Retype each record exactly, please. Skip none.

== Material provided

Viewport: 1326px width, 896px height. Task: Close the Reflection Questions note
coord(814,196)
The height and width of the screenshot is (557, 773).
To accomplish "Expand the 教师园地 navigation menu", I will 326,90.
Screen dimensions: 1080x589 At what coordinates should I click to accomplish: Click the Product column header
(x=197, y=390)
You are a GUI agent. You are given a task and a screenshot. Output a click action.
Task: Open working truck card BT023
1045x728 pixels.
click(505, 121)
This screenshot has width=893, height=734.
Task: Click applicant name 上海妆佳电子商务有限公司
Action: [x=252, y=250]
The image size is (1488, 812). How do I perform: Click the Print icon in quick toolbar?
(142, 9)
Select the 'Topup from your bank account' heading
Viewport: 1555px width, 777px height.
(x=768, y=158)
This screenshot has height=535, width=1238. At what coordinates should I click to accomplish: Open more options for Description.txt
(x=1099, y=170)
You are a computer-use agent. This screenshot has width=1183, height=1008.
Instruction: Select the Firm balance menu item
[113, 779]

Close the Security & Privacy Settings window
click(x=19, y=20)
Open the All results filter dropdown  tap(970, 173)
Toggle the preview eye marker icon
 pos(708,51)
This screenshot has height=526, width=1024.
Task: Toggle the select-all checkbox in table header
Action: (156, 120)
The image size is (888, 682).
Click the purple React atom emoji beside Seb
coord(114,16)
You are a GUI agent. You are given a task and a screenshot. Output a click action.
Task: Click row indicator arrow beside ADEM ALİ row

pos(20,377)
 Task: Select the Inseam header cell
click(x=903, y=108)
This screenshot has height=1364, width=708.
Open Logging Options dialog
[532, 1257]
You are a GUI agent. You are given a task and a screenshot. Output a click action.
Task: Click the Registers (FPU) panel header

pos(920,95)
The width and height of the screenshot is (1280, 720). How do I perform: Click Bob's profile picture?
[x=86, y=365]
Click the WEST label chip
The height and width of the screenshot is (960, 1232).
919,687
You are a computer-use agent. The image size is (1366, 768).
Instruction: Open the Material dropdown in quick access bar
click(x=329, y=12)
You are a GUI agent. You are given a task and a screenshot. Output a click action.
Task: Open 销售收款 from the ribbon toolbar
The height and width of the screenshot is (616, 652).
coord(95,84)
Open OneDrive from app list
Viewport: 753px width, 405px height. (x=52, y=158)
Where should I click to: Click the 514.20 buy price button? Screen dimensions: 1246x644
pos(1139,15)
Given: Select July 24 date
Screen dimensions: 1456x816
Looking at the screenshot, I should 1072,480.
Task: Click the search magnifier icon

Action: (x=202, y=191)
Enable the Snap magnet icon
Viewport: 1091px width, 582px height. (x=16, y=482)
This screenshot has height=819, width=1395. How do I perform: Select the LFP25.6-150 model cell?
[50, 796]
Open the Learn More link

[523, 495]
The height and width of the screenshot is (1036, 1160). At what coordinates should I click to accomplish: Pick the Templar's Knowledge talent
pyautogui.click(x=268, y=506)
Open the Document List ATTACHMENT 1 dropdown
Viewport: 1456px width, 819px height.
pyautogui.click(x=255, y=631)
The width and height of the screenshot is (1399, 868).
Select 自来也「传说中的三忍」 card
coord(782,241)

====

» **Output for this task**
Viewport: 1326px width, 896px height. Task: Close the Reflection Questions note
coord(814,196)
The height and width of the screenshot is (557, 773).
To accomplish "Expand the 教师园地 navigation menu", I will 326,90.
Screen dimensions: 1080x589 At what coordinates should I click to accomplish: Click the Product column header
(x=197, y=390)
You are a GUI agent. You are given a task and a screenshot. Output a click action.
Task: Open working truck card BT023
1045x728 pixels.
click(505, 121)
This screenshot has width=893, height=734.
Task: Click applicant name 上海妆佳电子商务有限公司
Action: [x=252, y=250]
The image size is (1488, 812). How do I perform: Click the Print icon in quick toolbar?
(142, 9)
Select the 'Topup from your bank account' heading
Viewport: 1555px width, 777px height.
(x=768, y=158)
This screenshot has height=535, width=1238. At what coordinates should I click to accomplish: Open more options for Description.txt
(x=1099, y=170)
You are a computer-use agent. This screenshot has width=1183, height=1008.
Instruction: Select the Firm balance menu item
[113, 779]

Close the Security & Privacy Settings window
click(x=19, y=20)
Open the All results filter dropdown  tap(970, 173)
Toggle the preview eye marker icon
 pos(708,51)
This screenshot has height=526, width=1024.
Task: Toggle the select-all checkbox in table header
Action: (156, 120)
The image size is (888, 682).
Click the purple React atom emoji beside Seb
coord(114,16)
You are a GUI agent. You are given a task and a screenshot. Output a click action.
Task: Click row indicator arrow beside ADEM ALİ row

pos(20,377)
 Task: Select the Inseam header cell
click(x=903, y=108)
This screenshot has height=1364, width=708.
Open Logging Options dialog
[532, 1257]
You are a GUI agent. You are given a task and a screenshot. Output a click action.
Task: Click the Registers (FPU) panel header

pos(920,95)
The width and height of the screenshot is (1280, 720). How do I perform: Click Bob's profile picture?
[x=86, y=365]
Click the WEST label chip
The height and width of the screenshot is (960, 1232).
919,687
You are a computer-use agent. The image size is (1366, 768).
Instruction: Open the Material dropdown in quick access bar
click(x=329, y=12)
You are a GUI agent. You are given a task and a screenshot. Output a click action.
Task: Open 销售收款 from the ribbon toolbar
The height and width of the screenshot is (616, 652).
coord(95,84)
Open OneDrive from app list
Viewport: 753px width, 405px height. (x=52, y=158)
Where should I click to: Click the 514.20 buy price button? Screen dimensions: 1246x644
pos(1139,15)
Given: Select July 24 date
Screen dimensions: 1456x816
Looking at the screenshot, I should 1072,480.
Task: Click the search magnifier icon

Action: (x=202, y=191)
Enable the Snap magnet icon
Viewport: 1091px width, 582px height. (x=16, y=482)
This screenshot has height=819, width=1395. How do I perform: Select the LFP25.6-150 model cell?
[50, 796]
Open the Learn More link

[523, 495]
The height and width of the screenshot is (1036, 1160). At what coordinates should I click to accomplish: Pick the Templar's Knowledge talent
pyautogui.click(x=268, y=506)
Open the Document List ATTACHMENT 1 dropdown
Viewport: 1456px width, 819px height.
pyautogui.click(x=255, y=631)
The width and height of the screenshot is (1399, 868).
Select 自来也「传说中的三忍」 card
coord(782,241)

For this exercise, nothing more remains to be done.